▸ Challenge
Which of the rows below contain the string "sidebar" with the same capitalization? Copy out each of those rows in full.

# # # # # # #

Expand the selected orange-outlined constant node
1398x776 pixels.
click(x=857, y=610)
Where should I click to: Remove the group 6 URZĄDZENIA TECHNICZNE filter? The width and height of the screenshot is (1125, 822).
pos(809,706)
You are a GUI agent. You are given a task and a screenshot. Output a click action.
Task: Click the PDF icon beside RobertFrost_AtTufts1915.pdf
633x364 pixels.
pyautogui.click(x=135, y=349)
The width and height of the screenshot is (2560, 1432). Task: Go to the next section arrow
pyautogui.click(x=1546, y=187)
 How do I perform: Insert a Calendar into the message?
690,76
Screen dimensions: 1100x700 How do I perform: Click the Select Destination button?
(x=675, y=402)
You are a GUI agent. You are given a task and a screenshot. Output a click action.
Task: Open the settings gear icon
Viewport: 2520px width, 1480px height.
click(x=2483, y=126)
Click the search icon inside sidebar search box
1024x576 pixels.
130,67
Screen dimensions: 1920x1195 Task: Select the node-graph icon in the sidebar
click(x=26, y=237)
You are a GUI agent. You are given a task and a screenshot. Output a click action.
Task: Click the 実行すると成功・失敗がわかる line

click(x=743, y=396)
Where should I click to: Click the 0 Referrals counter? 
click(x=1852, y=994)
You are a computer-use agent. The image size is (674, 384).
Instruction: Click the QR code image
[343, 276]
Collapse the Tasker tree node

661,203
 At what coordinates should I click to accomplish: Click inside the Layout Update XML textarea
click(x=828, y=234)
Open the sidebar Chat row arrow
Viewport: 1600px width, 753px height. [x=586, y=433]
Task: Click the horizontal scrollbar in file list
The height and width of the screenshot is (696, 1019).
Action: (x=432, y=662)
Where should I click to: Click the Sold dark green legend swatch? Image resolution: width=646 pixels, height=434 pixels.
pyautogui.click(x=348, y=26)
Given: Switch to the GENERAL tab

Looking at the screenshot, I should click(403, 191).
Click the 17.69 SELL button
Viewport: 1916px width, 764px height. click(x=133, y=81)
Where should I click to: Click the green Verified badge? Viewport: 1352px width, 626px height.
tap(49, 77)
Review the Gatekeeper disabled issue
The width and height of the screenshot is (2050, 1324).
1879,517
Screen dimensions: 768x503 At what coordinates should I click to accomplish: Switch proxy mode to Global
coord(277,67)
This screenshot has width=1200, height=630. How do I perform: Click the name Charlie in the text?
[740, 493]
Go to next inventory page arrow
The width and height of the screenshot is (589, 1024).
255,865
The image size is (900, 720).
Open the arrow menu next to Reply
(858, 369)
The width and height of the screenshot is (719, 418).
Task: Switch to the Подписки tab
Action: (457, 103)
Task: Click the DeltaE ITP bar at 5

# # # # # # #

▸ Problem solution
Click the search icon inside sidebar search box
Screen dimensions: 1920x1195 Task: Select the node-graph icon in the sidebar
Open the sidebar Chat row arrow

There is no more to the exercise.